Items from a dataset ::
=== Begin Enclosure ===

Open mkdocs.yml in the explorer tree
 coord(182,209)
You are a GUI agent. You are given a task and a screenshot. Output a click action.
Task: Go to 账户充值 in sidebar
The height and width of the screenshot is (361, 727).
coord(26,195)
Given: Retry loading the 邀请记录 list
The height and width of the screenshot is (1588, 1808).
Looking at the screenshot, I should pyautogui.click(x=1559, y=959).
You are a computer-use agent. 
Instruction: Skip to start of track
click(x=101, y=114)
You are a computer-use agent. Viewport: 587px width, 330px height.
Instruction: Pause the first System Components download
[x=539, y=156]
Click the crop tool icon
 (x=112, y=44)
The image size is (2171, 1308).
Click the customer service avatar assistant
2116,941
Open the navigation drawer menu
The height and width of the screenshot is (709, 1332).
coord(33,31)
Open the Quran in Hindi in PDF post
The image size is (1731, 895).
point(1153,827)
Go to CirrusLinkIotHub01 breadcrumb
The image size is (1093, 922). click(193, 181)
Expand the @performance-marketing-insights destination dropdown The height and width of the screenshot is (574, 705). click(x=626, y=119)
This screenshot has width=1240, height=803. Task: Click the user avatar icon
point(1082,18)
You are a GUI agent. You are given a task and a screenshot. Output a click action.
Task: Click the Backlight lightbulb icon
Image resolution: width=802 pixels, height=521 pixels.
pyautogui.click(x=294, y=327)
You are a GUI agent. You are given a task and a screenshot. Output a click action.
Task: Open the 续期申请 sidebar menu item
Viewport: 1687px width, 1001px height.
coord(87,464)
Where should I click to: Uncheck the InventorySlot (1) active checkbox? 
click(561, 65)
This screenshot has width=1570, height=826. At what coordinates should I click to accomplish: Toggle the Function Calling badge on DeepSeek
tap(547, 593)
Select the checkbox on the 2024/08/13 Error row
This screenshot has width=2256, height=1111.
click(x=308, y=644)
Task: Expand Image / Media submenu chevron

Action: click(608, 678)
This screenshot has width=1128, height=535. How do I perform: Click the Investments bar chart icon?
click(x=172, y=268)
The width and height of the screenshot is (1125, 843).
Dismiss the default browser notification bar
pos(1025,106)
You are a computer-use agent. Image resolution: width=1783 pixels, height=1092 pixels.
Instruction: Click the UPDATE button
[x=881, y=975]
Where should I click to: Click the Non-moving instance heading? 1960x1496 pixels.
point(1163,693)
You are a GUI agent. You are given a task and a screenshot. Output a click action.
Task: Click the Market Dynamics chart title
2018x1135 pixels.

=== End Enclosure ===

Directions for this task :: Some lines above hold the word "computer". Copy all of them.

Solution below ::
You are a computer-use agent. 
You are a computer-use agent. Viewport: 587px width, 330px height.
You are a computer-use agent. Image resolution: width=1783 pixels, height=1092 pixels.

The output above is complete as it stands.